Assistentes Sociais têm direito ao uso de seu nome social nos espaços de trabalho e no Conjunto CFESS-CRESS!
O Serviço Social foi uma das primeiras categorias profissionais no Brasil a garantir a utilização do nome social na atuação de profissionais travestis e transexuais e, posteriormente, a assegurar o nome social no Documento de Identidade Profissional (DIP), conforme estabelecido na Resolução CFESS nº 785/2016.
Assistente sociais devem solicitar, por escrito, a utilização do nome social no DIP e o indicará, no momento da sua inscrição no CRESS, ou em outro momento que assim desejar, devendo ser encaminhados os procedimentos para esse atendimento, conforme as normas estabelecidas. Assim, é garantido a profissionais travestis e transexuais utilizar o nome social no DIP, caso deseje, conforme estabelecido na Resolução CFESS nº 785/2016, considerando que toda pessoa tem direito ao tratamento correspondente à sua identidade de gênero. Originalmente, o nome social vinha descrito no anverso do DIP, junto à fotografia, deslocando-se o nome civil para o verso do documento.
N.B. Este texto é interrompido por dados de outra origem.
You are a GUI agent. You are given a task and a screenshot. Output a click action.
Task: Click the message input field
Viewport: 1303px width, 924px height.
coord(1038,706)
Contudo, dando continuidade às discussões e avanços sobre o tema, a Manifestação Jurídica CFESS nº 51/2024-V, fundamentada no Tema 761 (Repercussão Geral) do Supremo Tribunal Federal, entre outros argumentos, entendeu pela oportunidade de atualização da Resolução CFESS nº 1.014/2022, para que o DIP preveja apenas o campo “nome”, sem distinção entre “nome social” e “nome civil”. Essa mudança busca assegurar o respeito integral à expressão/identidade de gênero da pessoa, estando ainda em plena consonância com o Código de Ética Profissional (Resolução CFESS nº 273/1993), com as decisões reiteradas do fórum máximo de deliberação da profissão (art. 9º da Lei no 8.662/1993) e com o histórico de normas expedidas pelo CFESS para afirmar os direitos fundamentais da população LGBTQIA+/trans.
Recentemente, no 51º Encontro Nacional do Conjunto CFESS-CRESS, a categoria aprovou a deliberação de garantir a gratuidade da segunda via do DIP para assistentes sociais trans e travestis, considerando o novo layout, no qual o nome social será garantido no campo denominado apenas “nome”, sem que haja necessidade de constar, também, o nome civil.
Com essa aprovação, assim que a deliberação estiver regulamentada por meio de Resolução do CFESS, profissionais que desejarem utilizar exclusivamente o seu nome social no DIP poderão comparecer ao CRESS e solicitar a atualização no cadastro profissional de forma que o nome civil não seja exibido no documento. Seu número de inscrição será mantido, preservando todas as informações de seu histórico, mas será emitido um novo DIP, para que conste exclusivamente o seu nome social, denominado apenas “nome”. A pessoa responsável no CRESS, de posse da solicitação, poderá realizar a atualização dessas informações. Essas mudanças ainda estão em fase de implementação.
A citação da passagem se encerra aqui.